I remember when the first engine covers arrived. OK, I was fascinated by the metalwork and the novelty. However, it didn't take long, definitely by day's end, that I and the engine cover had run our course. "What was the builder or owner trying to hide?" Was the engine poorly dressed, was it particularly ugly, or maybe it was the parking lot equivalent of the Exxon Valdez? Regardless I have always felt that the engine was and still is the heart and soul of any hot rod. This doesn't mean it has to be an over-the-top V-8 or an anemic four, it just means whatever you have residing under the hood should make you proud. Is it well cleaned and detailed? Is it hopped-up to some degree? Do you show it off with pride? That's a hot rod engine.
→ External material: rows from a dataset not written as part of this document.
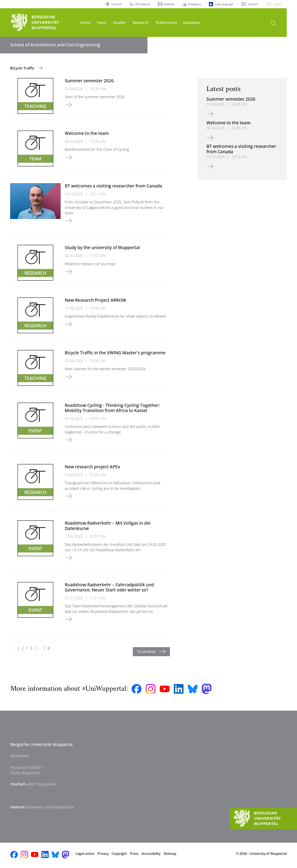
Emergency (195, 4)
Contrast (116, 4)
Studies (119, 22)
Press (134, 854)
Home (85, 22)
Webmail (169, 4)
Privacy (103, 854)
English (278, 4)
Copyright (119, 854)
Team (101, 22)
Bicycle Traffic (23, 68)
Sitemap (170, 854)
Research (141, 22)
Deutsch (254, 4)
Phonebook (143, 4)
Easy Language (224, 4)
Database (191, 22)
Lose the engine cover and spend more time detailing the four, inline-six, or bent eight into something all of us can admire and be proud of. Our hobby is steeped in the tradition of performance—and it all started under the hood for all to see!
OK, onto my next pet peeve, the power parker and the act of power parking. What is humorous about power parking is the lack of power that it requires from your hot rod to "power park". In fact, it takes little, if any, energy other than to get out of bed at an unlikable hour. This gives the professional power parker the time necessary to make sure he is the first to rush the gates and plant his flag (nowadays recycled revival tents) to make sure he and his buddies can gulp down their beverage of choice, suck down a double-double, cheese dripping, artery clogging, 30 percent fat burger three times a day for two days, all the while belching in unison as they watch the passing parade. Even I know when too much is too much! (Most of the time.)
It's been my experience that the cars typically anchored in the power parking sites, while nice cars, aren't necessarily the most interesting. To find the truly interesting cars and their owners one needs to scour the grounds.
I've often been asked, "How do you go about selecting cars for the Top 100 award?" Good question. And I tell everyone who asks this question the same answer. "I start at the fence farthest from the main entrance and work my way back." If history is any indicator, by the time I make my way to the midpoint off the grounds I've usually fulfilled my 10 picks."
This isn't to say there aren't worthy cars parked just inside the front gate because there are. I have 10 picks and they go quickly. I have found that those rodders who step away from the "maddening crowd" to be worthy individuals as are their cars. I have also found these individuals have, as a general statement, been involved in the hobby the longest and have the greatest of "back stories". Good, bad, or indifferent it's been my formula for many years and, as the saying goes, "If it works, don't fix it." (That reminds me of another of my favorite hot rod sayings and the credit for it goes to the senior rodder on staff Ron Ceridono: "A true hot rodder can tune anything until it doesn't run." I've always enjoyed that saying.)
OK, now it's your turn. All of you who are fans of the engine cover and power parking let me know. Give it your best shot, I can take it, as I am protected by a wall of doughnuts.